怪しげな新入生

 昼休みは、そろそろ終わりの時間に差し掛かっていた。

 学食や芝生の中庭などで昼食を済ませた新入生たちは次のガイダンスが開かれる会場を目指して大移動を始め、多くの学生が静夜たちのブースの前を通り過ぎていく。


 舞桜は昼食を取るために人の減り始めた中庭へ向かい、康介は用事があるからとブースを離れて行き、再び静夜と栞の二人だけがブースに残されていた。


 相変わらず、『霊感のある人大募集』の張り紙はインパクトがあるようで、道行く新入生たちはそれを面白がったり、冷ややかに見つめたりと、注目を集めている。

 しかし、立ち止まってブースに座ってくれる人はおらず、皆、慣れない大学のキャンパスに戸惑って、時間に遅れないように足を急がせているようだった。


 この喧噪が収まって構内を歩き回る人の数が減って来たら、ようやく静夜たちも昼食を食べに行くことが出来る。今更空腹感を思い出して、久々に食べる学食のささみチーズカツに思いをはせていた、そんな時だった。


「――へぇ! 先輩って、プロの陰陽師なんスか?」


 張り紙に釣られたのか、一人の女子学生が静夜たちに声をかけてきた。

 下はホットパンツに黒タイツ。上はTシャツにパーカーを羽織って、リュックサックを背負い、ラフで動きやすい装いをしている。髪はかなり明るく染めており、耳にはピアスをつけていて、少し垢抜けている印象もあった。一見ちぐはぐなように見えて実はまとまっている、不思議な雰囲気を持つ新入生だった。

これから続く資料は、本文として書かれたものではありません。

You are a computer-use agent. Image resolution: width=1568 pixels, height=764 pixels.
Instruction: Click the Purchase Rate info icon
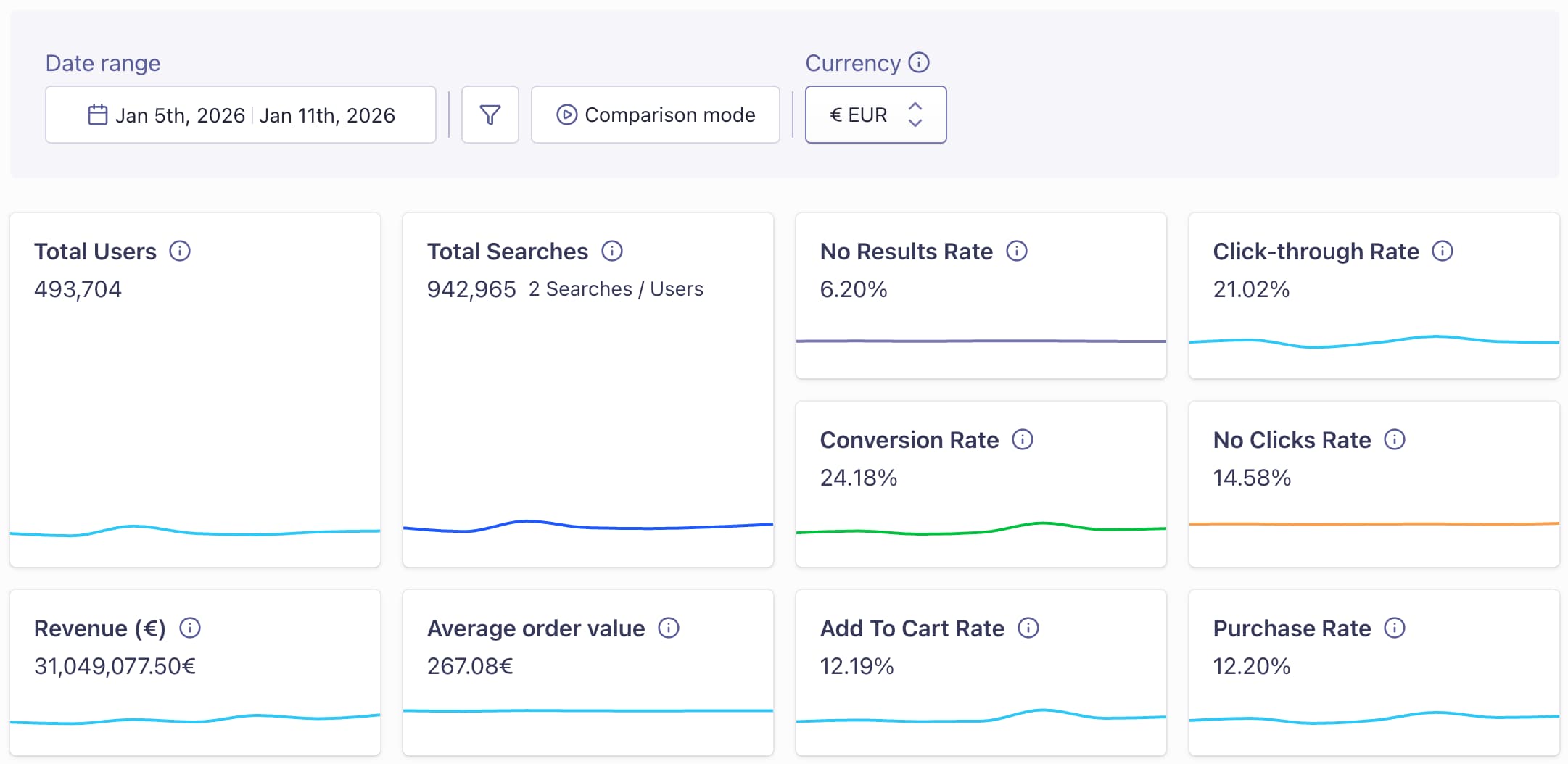click(x=1395, y=628)
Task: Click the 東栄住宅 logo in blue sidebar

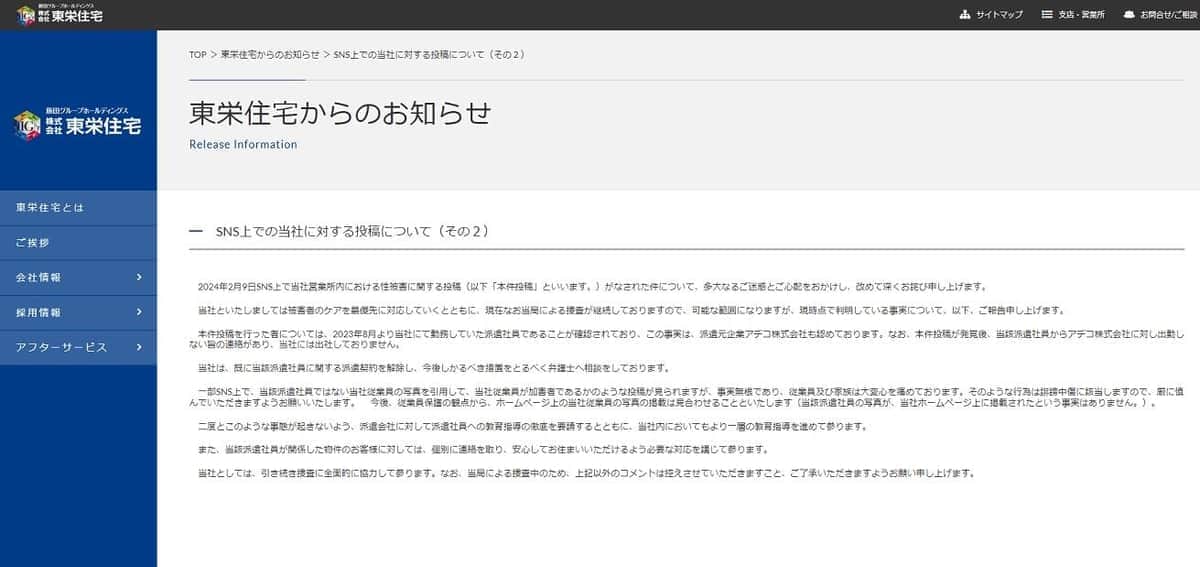Action: 78,124
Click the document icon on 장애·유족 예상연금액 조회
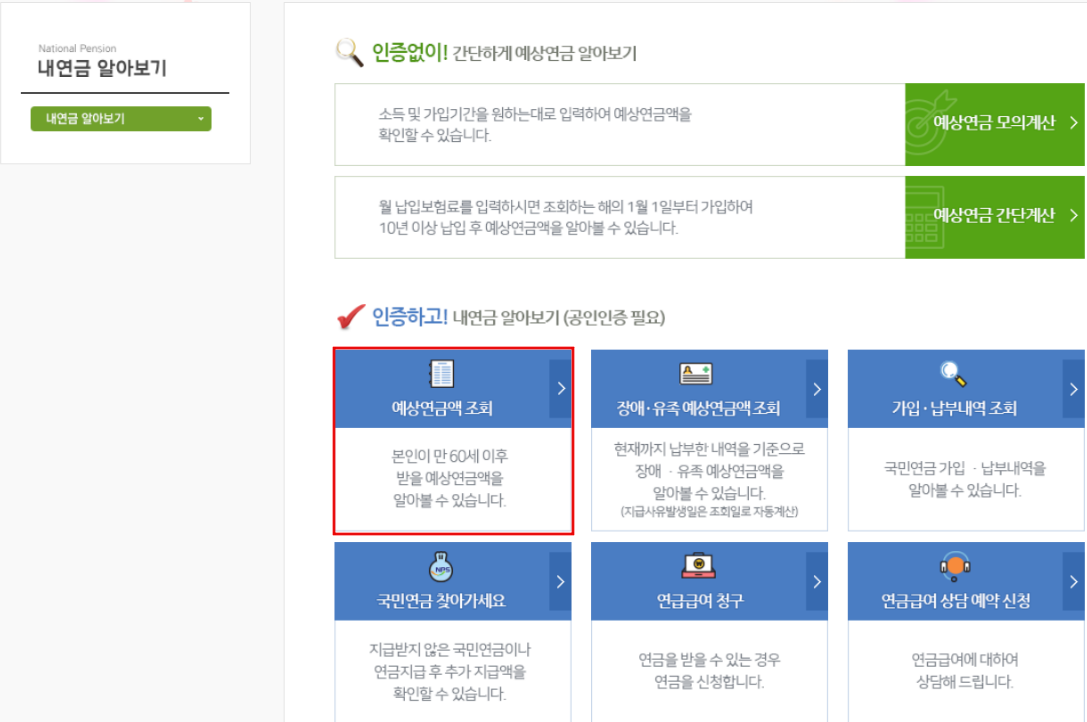1087x722 pixels. click(x=696, y=373)
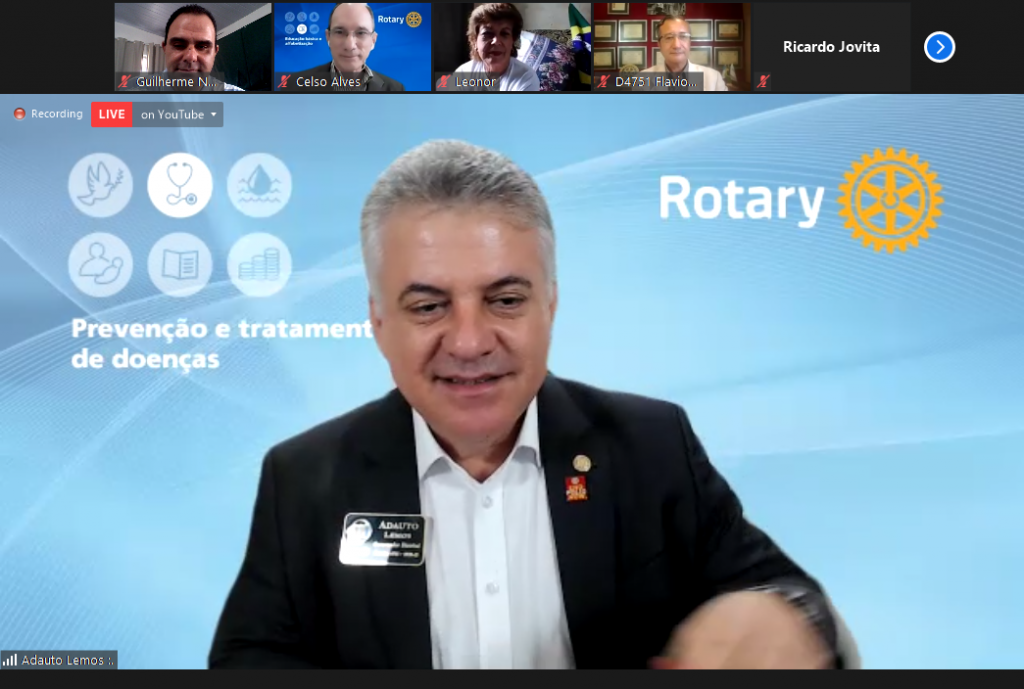This screenshot has height=689, width=1024.
Task: Select Celso Alves video thumbnail
Action: (x=352, y=45)
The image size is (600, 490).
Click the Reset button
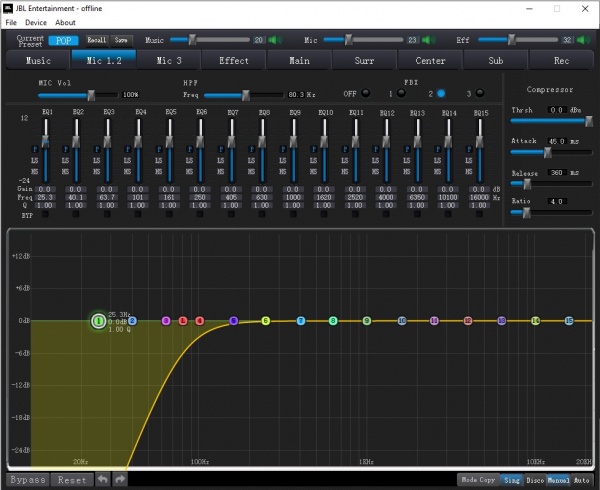click(x=71, y=480)
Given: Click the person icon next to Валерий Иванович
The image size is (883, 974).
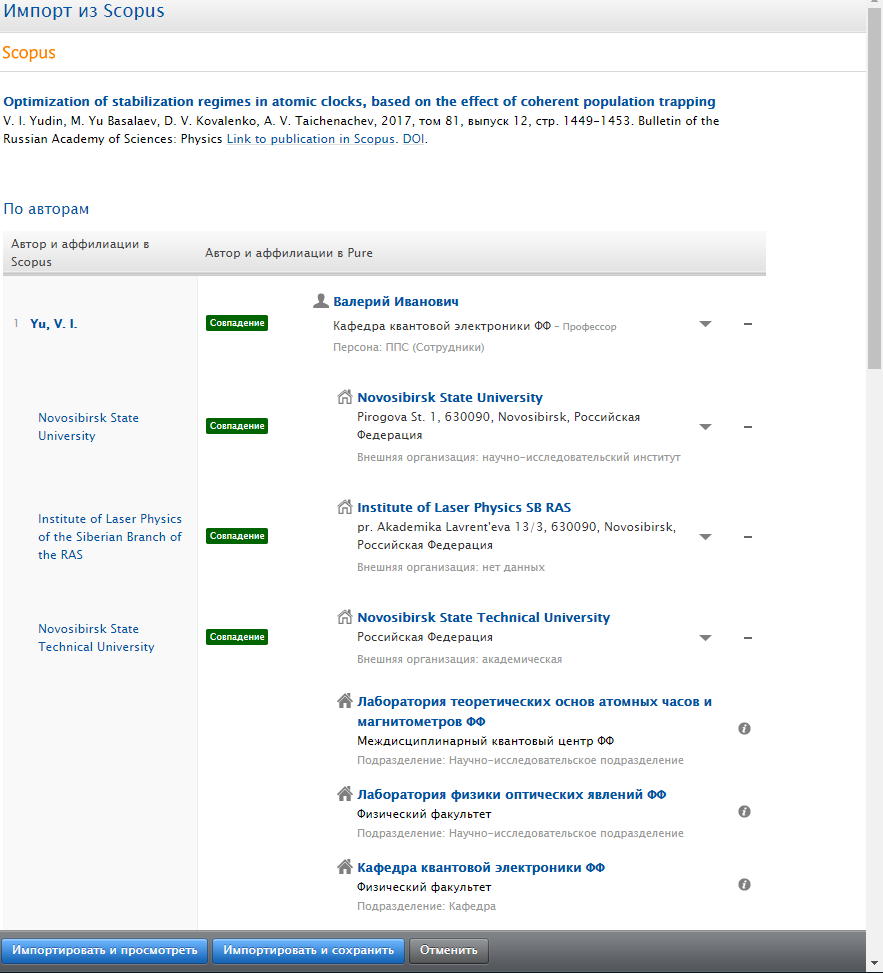Looking at the screenshot, I should click(320, 301).
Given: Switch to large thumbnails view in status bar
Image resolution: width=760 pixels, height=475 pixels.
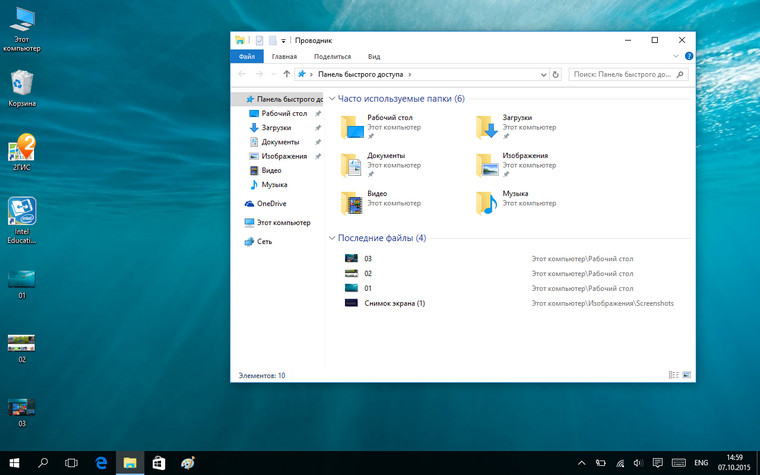Looking at the screenshot, I should click(x=686, y=375).
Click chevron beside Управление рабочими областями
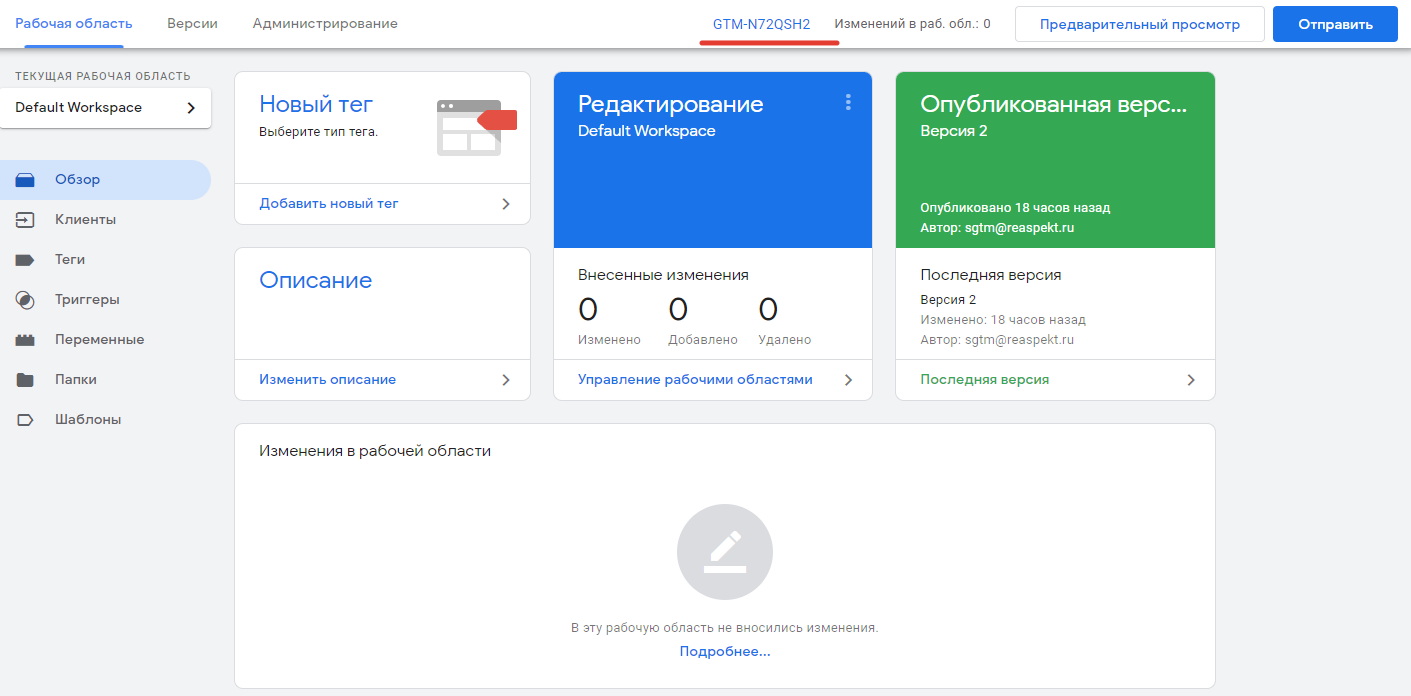1411x696 pixels. point(848,380)
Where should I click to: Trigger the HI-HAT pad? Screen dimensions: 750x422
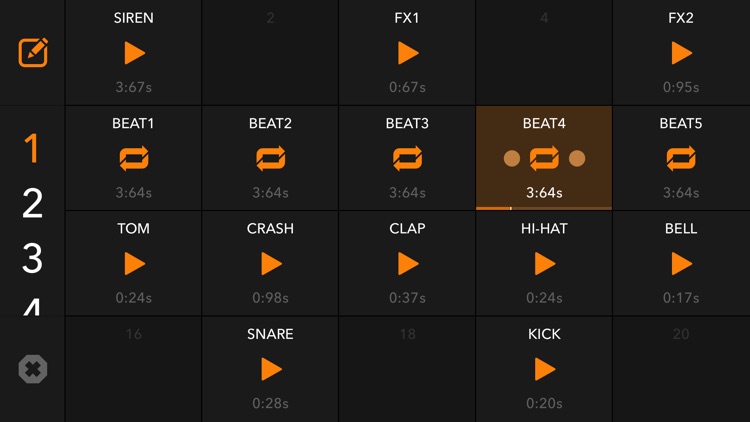click(544, 264)
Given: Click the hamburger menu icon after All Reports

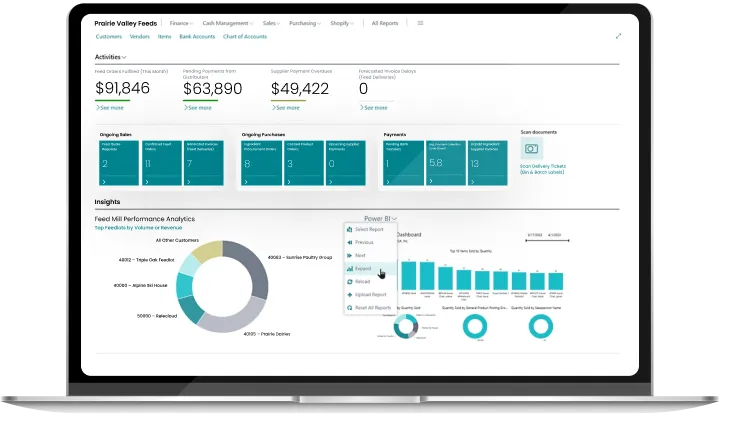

 栞は、興味を示してくれた新入部員候補を逃すまいと、すかさずサークルへの勧誘を始める。


「ふふん、せやで? この人は《陰陽師協会》っていう、全国の陰陽師を束ねる組織から仕事を依頼されて、悪い妖怪や悪霊を退治する、正真正銘、本物の陰陽師なんやで!」


 正確には「依頼されて」ではなく「命令されて」だが、栞は少し脚色した言い回しで、新入生の気を引こうとした。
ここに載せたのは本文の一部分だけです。